Toulon : 5 essais Youssouf (26), Samaï (30, 33, 41, 69), 4 T (30, 33, 41, 69) et 1 drop (50) Chawki.

Villegailhenc-Aragon : 3 essais Gau (43), Ph. Azema (45), V. Anderson (64), 3 T Limongi (43, 45, 64).

Carton jaune à Toulon : Tamki (43).

En l’espace d’un petit quart d’heure (9è-23è), les visiteurs ont raté pas moins de cinq franches occasions d’essais.

En face, Abdallah et Mathis Samaï, qui deviendra bientôt le bourreau des Audois, font trembler à trois reprises la défense adverse, et Idriss Youssouf parvient le premier à ses fins, avec Mouad Chawki comme base de lancement.

Toulon est devant, et la course-poursuite entamée par VARL sera infructueuse. Car Samaï profite par deux fois de la passe au pied de Chawki, avant d’arracher un ballon dès la reprise, pour le déposer en terre bénie 90 mètres plus loin.

Quoique mené 22-0, Villegailhenc ne désarme pas. Antoine Gau est le premier à trouver la faille, imité par Philippe Azema, en force.

Une force caractérisée par un pack d’airain.
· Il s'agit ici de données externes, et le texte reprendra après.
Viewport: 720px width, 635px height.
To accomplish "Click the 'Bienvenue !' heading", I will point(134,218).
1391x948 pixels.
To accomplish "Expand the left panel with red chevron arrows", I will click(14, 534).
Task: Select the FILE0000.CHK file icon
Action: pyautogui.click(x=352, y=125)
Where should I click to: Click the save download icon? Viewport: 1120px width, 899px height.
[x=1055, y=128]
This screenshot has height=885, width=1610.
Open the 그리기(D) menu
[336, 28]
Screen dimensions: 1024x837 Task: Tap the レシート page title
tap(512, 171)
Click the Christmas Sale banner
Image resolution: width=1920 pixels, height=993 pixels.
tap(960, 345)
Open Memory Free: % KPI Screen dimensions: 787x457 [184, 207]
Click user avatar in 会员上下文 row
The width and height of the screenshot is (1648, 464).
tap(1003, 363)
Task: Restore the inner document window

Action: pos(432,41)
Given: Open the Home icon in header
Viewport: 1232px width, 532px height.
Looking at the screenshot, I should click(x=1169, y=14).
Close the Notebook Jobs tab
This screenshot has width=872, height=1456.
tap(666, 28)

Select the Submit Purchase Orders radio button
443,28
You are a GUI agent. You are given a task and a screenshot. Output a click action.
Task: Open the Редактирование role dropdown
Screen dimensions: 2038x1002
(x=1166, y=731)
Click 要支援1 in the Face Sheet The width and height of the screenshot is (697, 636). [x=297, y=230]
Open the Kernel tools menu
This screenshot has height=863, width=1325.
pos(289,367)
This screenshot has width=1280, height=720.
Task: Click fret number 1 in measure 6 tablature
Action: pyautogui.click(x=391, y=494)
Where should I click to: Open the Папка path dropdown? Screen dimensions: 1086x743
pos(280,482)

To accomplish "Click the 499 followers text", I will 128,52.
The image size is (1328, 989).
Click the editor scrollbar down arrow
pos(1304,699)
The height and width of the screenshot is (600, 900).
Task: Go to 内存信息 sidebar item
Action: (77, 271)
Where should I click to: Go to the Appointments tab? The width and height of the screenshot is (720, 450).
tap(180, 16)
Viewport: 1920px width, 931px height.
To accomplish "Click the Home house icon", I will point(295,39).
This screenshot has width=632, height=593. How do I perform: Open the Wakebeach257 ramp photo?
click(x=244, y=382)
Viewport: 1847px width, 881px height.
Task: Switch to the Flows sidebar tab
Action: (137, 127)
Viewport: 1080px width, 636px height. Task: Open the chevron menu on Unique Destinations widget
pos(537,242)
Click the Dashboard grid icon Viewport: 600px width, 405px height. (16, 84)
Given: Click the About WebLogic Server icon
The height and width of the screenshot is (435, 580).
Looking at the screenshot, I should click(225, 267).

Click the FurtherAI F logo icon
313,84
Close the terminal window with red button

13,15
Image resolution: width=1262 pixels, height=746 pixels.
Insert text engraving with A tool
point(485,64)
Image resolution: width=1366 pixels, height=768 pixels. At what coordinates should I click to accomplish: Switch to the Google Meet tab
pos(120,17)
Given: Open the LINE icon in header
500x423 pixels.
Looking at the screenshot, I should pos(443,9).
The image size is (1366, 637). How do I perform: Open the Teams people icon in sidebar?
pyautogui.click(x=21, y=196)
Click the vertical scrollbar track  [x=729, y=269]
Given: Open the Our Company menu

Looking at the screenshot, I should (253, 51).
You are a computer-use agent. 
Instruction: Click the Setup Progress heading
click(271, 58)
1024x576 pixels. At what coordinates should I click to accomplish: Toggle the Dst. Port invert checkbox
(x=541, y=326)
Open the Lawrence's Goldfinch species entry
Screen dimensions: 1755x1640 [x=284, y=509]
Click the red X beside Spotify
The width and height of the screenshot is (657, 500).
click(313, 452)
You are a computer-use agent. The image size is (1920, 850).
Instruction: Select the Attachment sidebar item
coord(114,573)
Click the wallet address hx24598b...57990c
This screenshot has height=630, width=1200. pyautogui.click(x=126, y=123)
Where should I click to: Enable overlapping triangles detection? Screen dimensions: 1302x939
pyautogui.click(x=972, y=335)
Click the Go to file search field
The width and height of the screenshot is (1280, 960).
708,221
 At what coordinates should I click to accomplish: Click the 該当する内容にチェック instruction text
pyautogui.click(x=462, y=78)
Peu avant l’heure de jeu, les Audois laissent certes filer une occasion de se rapprocher davantage de leurs hôtes, mais cinq minutes plus tard Vincent Anderson efface toute résistance devant lui.

22-18, Toulon a plié, mais non content de n’avoir pas rompu, il se met définitivement à l’abri par un offload de Ricky Allan, exploité par François Davo, dont la fixation offre à Samaï un spectaculaire quadruplé.

Le stade Delaune se souviendra longtemps de ce qu’il convient de nommer un exploit.